Я очнулся и сосредоточился.
– А? Да, да. Все были без спутников.
– Но это ведь странно, разве нет? Женщины не ходят на праздники в одиночестве.
Об этом я и не подумал. Как же хорошо иметь соратника другого пола!
– Блондинка из Ливерпуля как будто ждала кого-то, – пробормотал я, осознав, что видел в ее воспоминаниях. – Может, убийца назначает им встречу? Но как ему удается с ними договориться? Тем более они все из разных сословий: прачка, знатная дама, дочь торговца!
Я задумался, снова вспомнив ливерпульскую красавицу. Она совершенно не походила на женщину, которая рискнет репутацией, чтобы встречаться неизвестно где неизвестно с кем. Как же жаль, что я ее не послушал в Ливерпуле! Я ни разу не видел восставшего таким целеустремленным, какой была она в тот день, – если бы я мог отмотать время назад и выяснить, что она хотела сообщить мне! Но это в прошлом, момент я упустил.
– Зато теперь мы знаем, кого нам искать. Одинокую юную блондинку, – вздохнул я.

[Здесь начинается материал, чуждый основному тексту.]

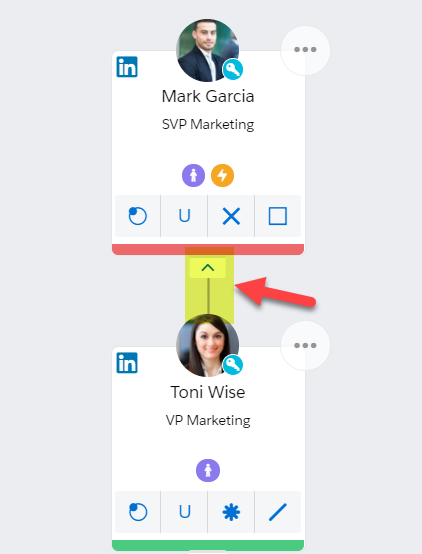Click the red status bar on Mark Garcia's card
The width and height of the screenshot is (422, 554).
(208, 249)
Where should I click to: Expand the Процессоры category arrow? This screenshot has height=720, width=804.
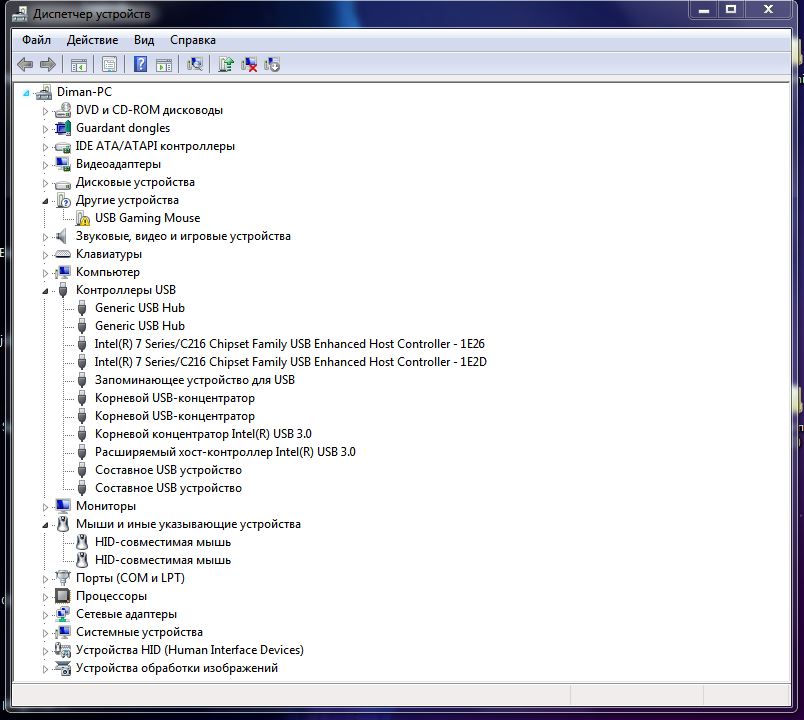pyautogui.click(x=46, y=596)
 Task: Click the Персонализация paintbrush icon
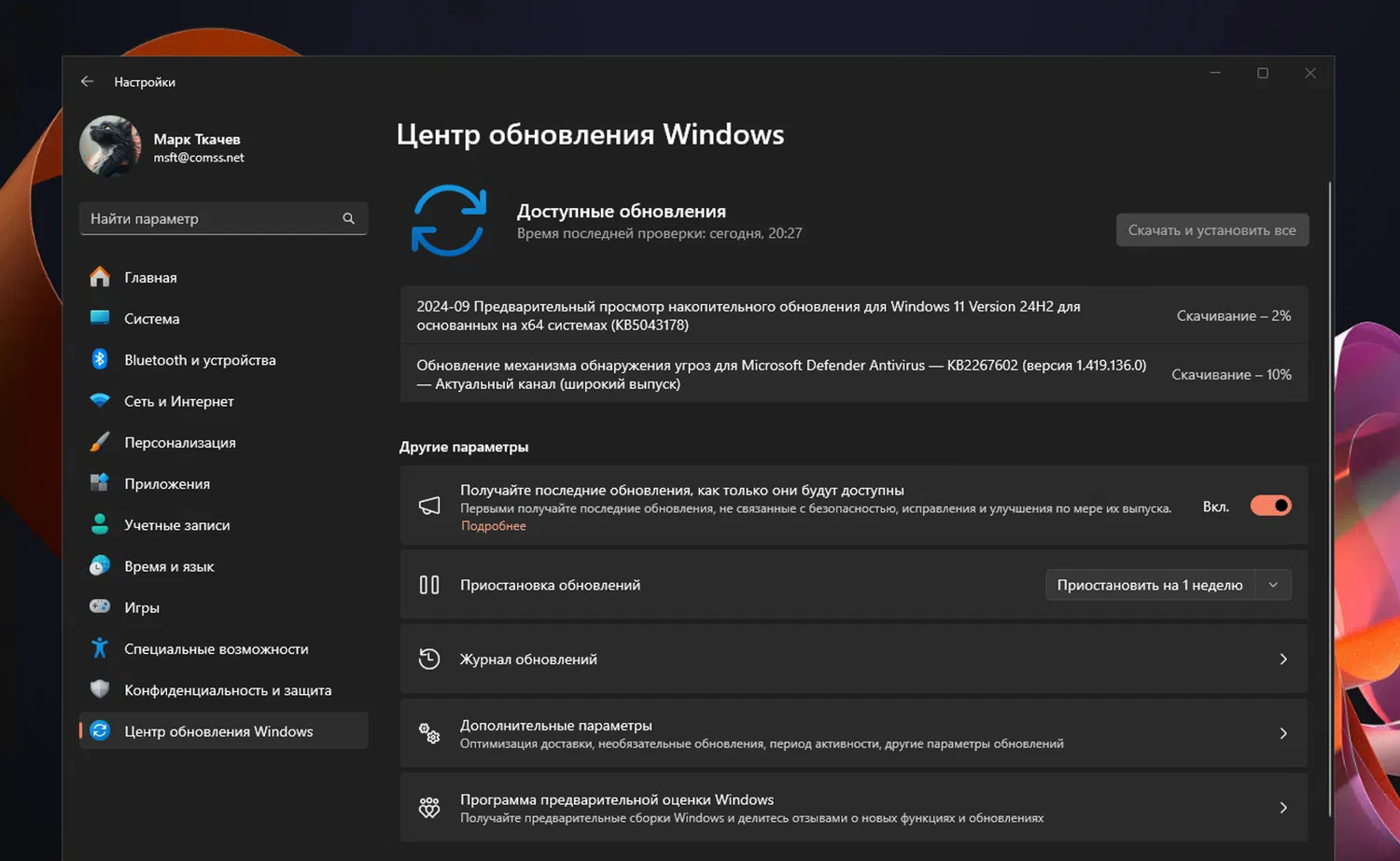[100, 442]
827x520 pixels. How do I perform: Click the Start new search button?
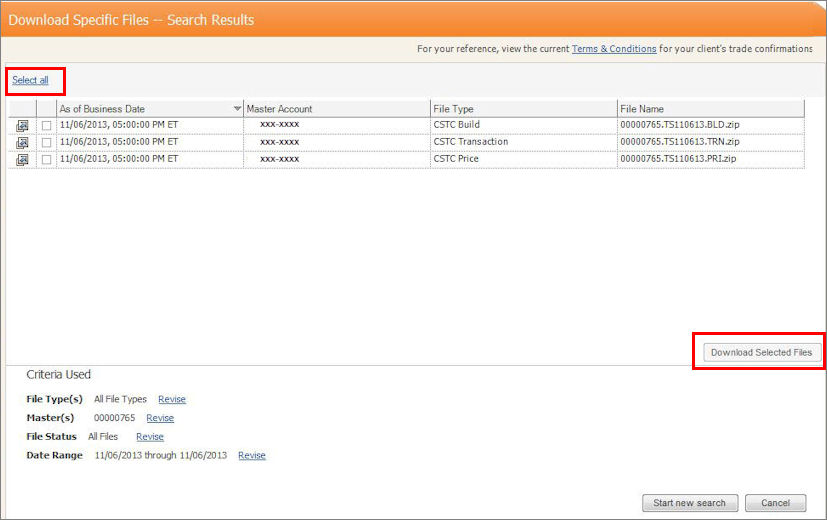[690, 503]

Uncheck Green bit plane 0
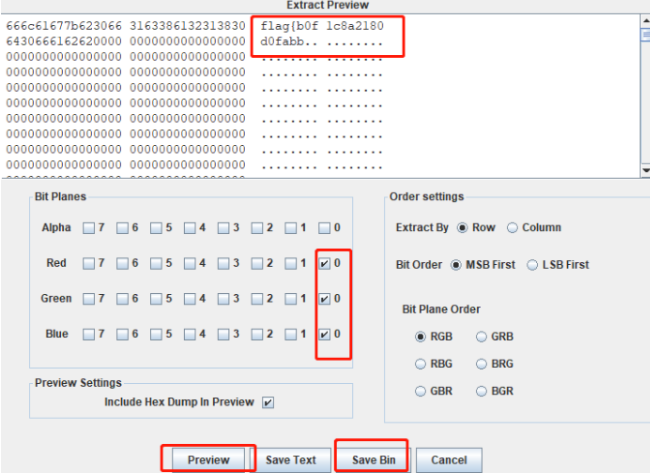point(324,298)
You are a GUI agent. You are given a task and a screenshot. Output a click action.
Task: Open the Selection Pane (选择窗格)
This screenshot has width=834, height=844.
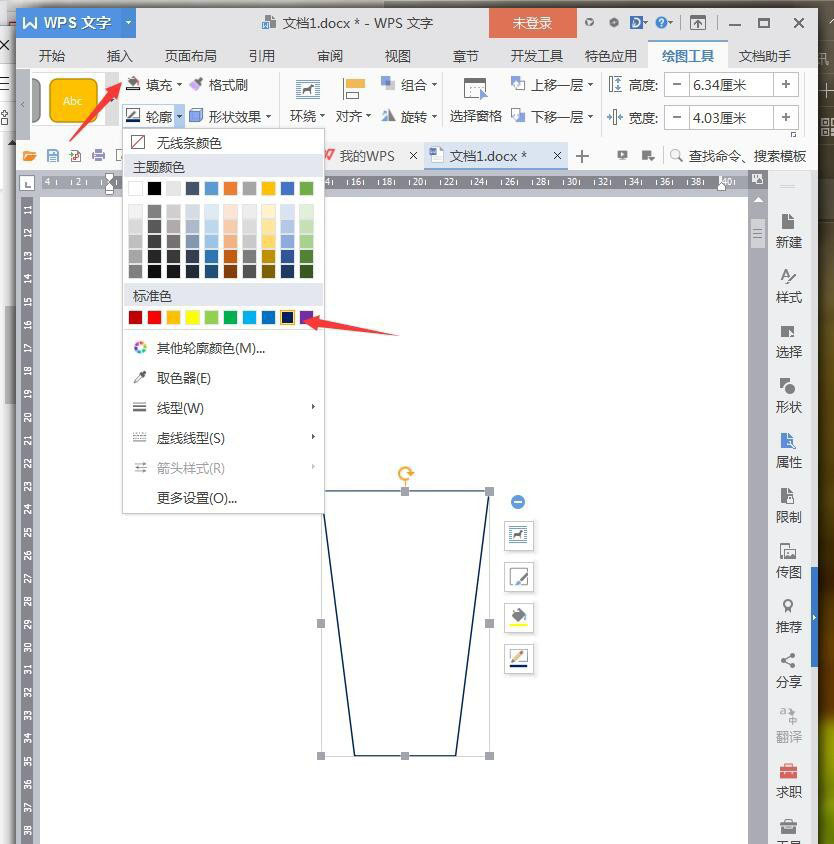tap(475, 101)
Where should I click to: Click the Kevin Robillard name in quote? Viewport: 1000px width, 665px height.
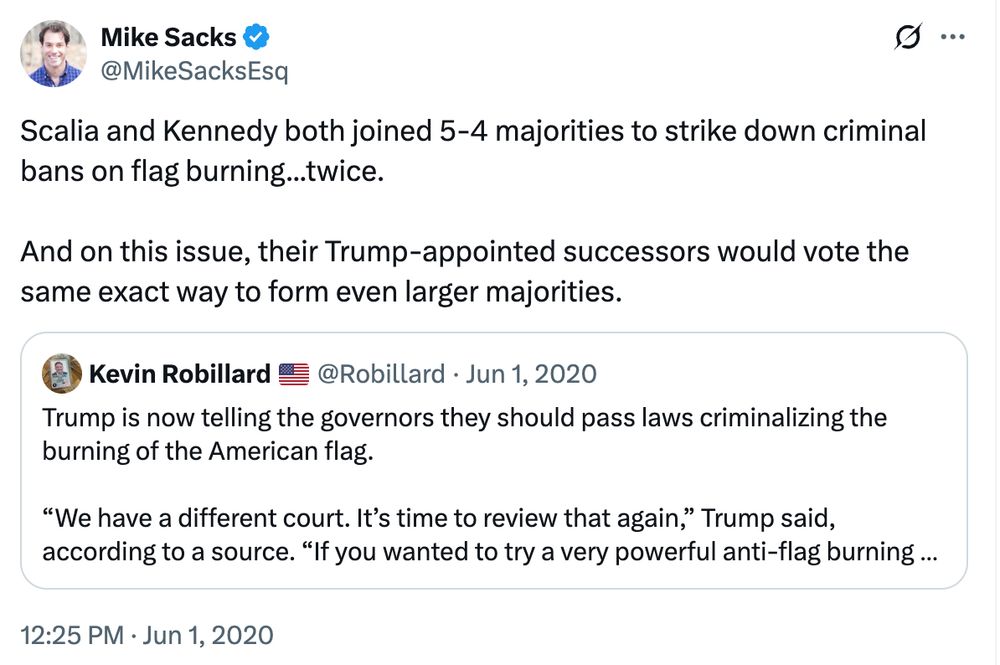click(180, 374)
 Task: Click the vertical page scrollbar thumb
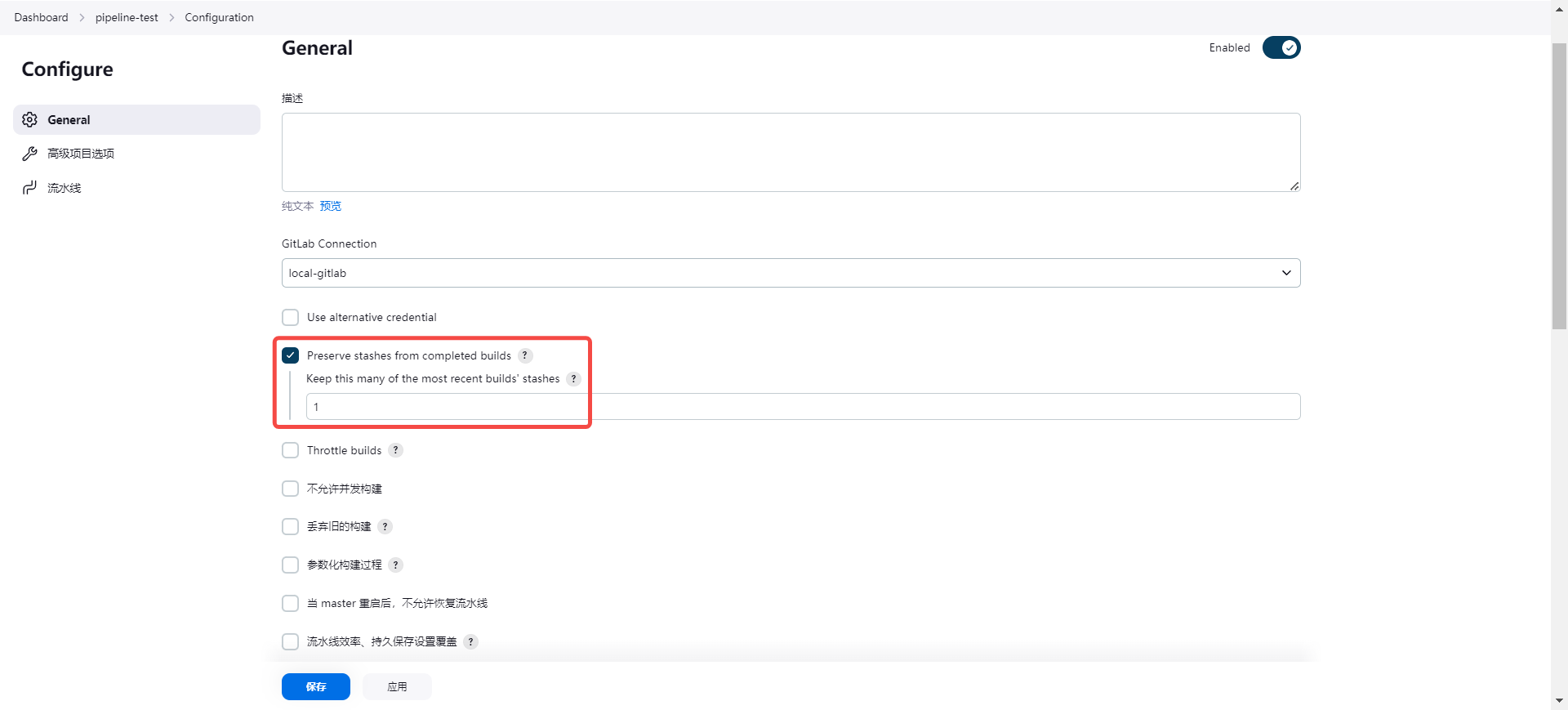click(1559, 186)
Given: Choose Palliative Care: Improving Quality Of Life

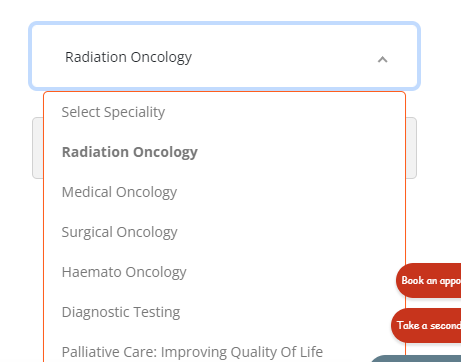Looking at the screenshot, I should [x=224, y=349].
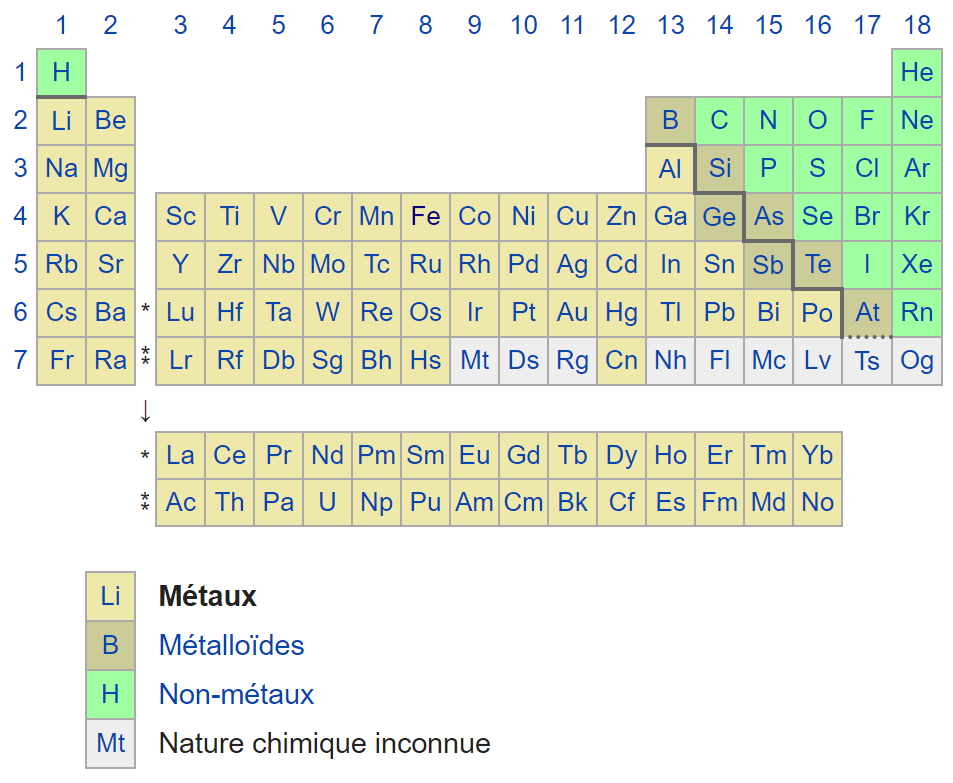This screenshot has width=953, height=783.
Task: Click the metalloid B legend swatch
Action: [x=110, y=645]
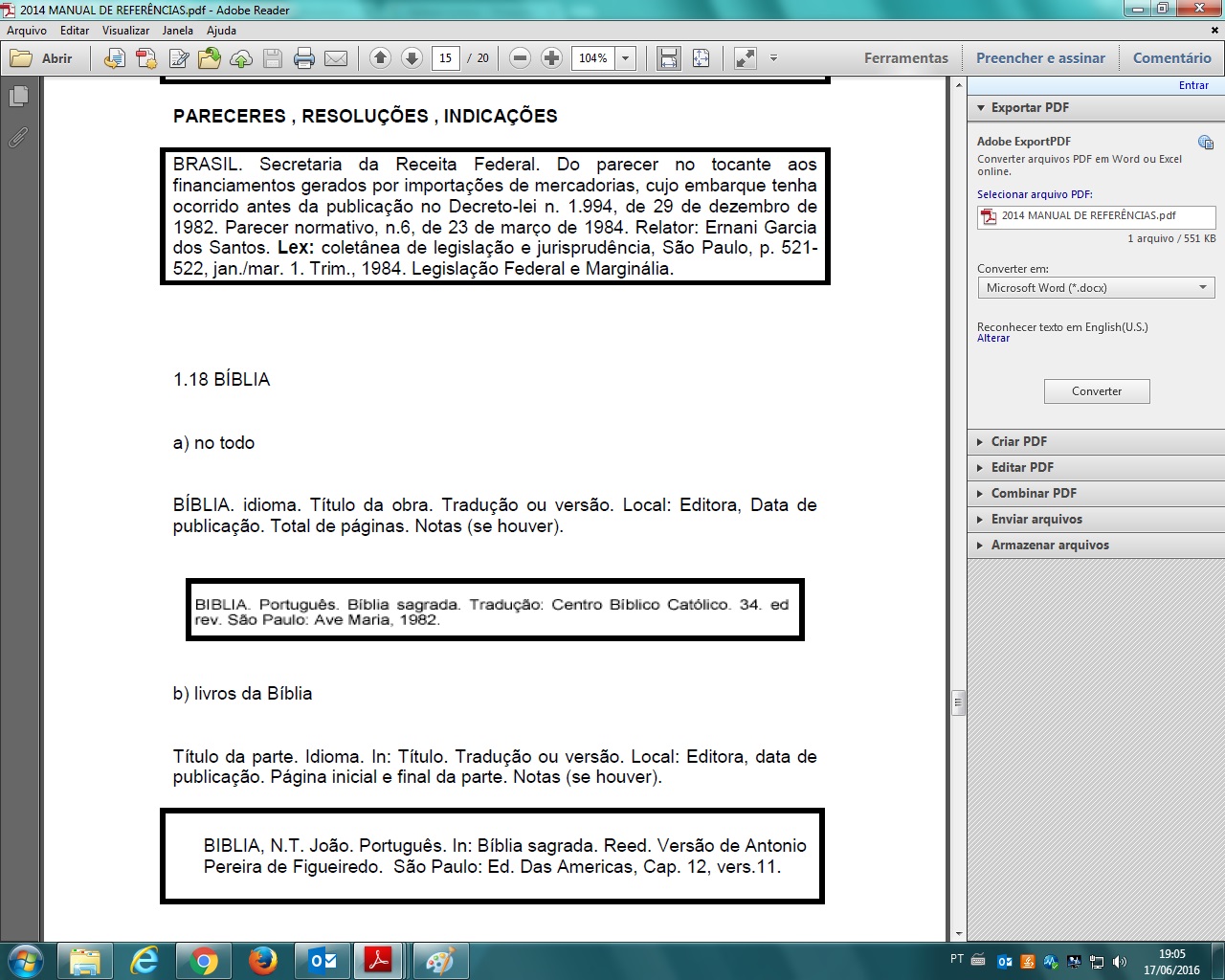
Task: Click the page number input field
Action: 445,58
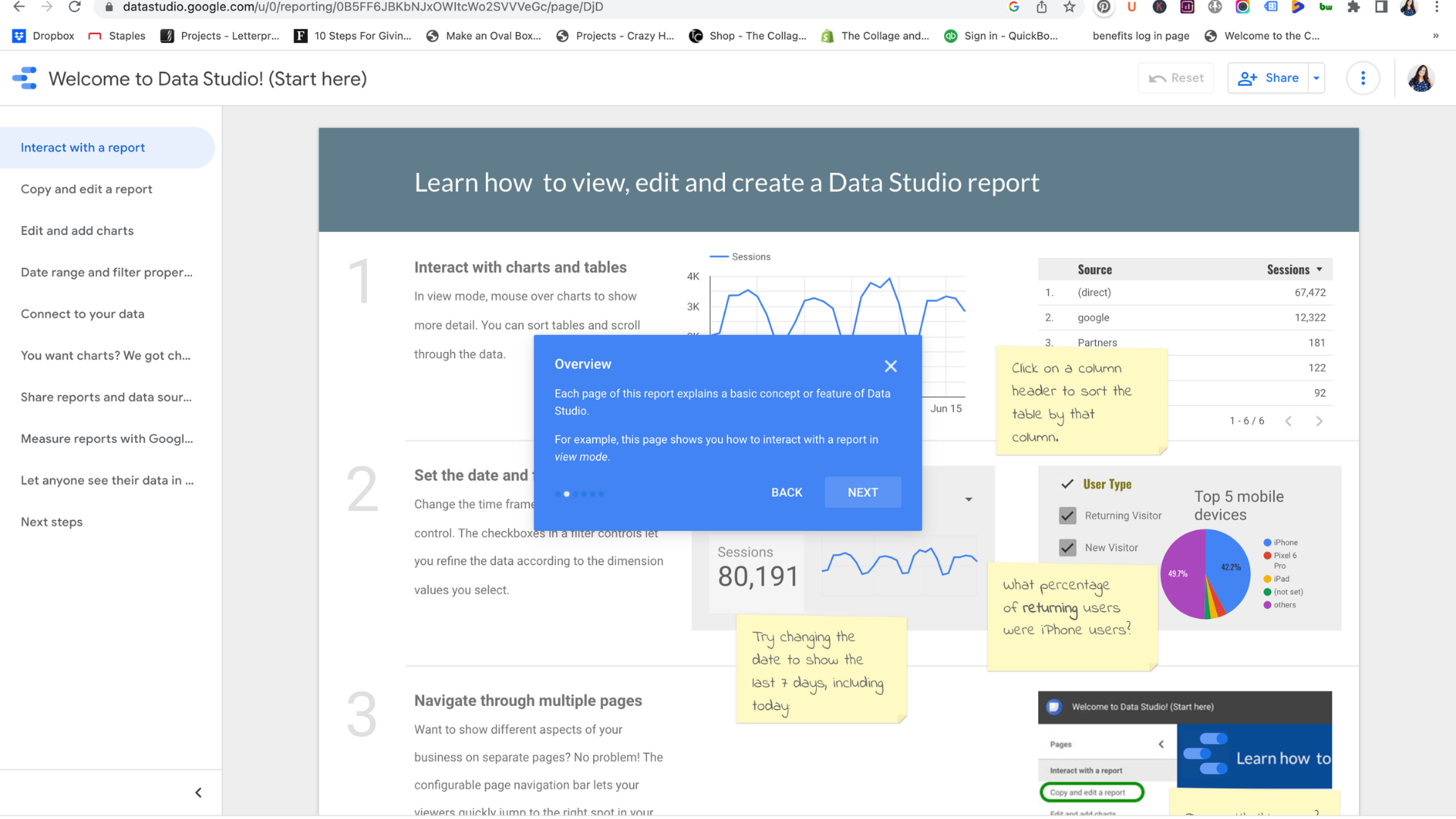The height and width of the screenshot is (819, 1456).
Task: Toggle the Returning Visitor checkbox
Action: coord(1068,515)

Как же это приятно: больше никаких секретов, Молли знает все то же самое, что и я. Редкое, приятное чувство. Правда, оно тут же улетучилось, когда я понял, как сложна наша задача: толпу людей, собравшихся ради зрелища, мы увидели задолго до приближения к фабрике. Улицы были запружены, даже на проезжей части колыхалось людское море.
– Дальше не проехать, – сказал Фаррелл. – Что делать будем?
– Сойдем здесь. Фаррелл, жди тут, ладно? Молли, идем.
Она с готовностью выпрыгнула из экипажа. Я постарался не думать о том, что искать кого-то в такой толпе все равно что разыскивать иголку в целой куче стогов сена. Одно было хорошо: Молли за обворожительную блондинку точно не примешь. Темно-коричневое деревенское платье, скромная шляпка с коричневой лентой и какая-то верхняя крестьянская одежка, напоминающая длинный теплый сюртук или пальто. Люди вокруг тоже были одеты довольно тепло – несмотря на апрель, день был, похоже, прохладный. Я давно забыл, каково это: одеваться по погоде.
– Бен тебя что, не пригласил на свой триумф? – сообразил я. – Ты же, ну… Его невеста.
Произносить это слово было очень неловко. Молли ответила мрачным взглядом.
– Он мне ничего не рассказывает. Я узнала о том, что он мутит воду, только от вас, хотя догадывалась вообще-то и сама. А это что, все из-за него собрались?
Мы начали пробираться к фабрике. Это было не так-то просто, пришлось изрядно потолкаться. Мне это претило, но я послушно двигался вслед за Молли, снова думая о том, как мне повезло с компаньоном. Молли работала локтями так, что я живо представил, как она проводила дни на площади, где ирландцы ждали объявлений о новых рабочих местах. Глупо было сочувствовать ее бедам после кошмаров, которые я видел в воспоминаниях восставших, и все равно меня кольнул отголосок какой-то смутной боли. Она билась за свое будущее как львица, так что лучше бы Бену все не испортить. Он обязан стать ей хорошим мужем, иначе это будет слишком несправедливо.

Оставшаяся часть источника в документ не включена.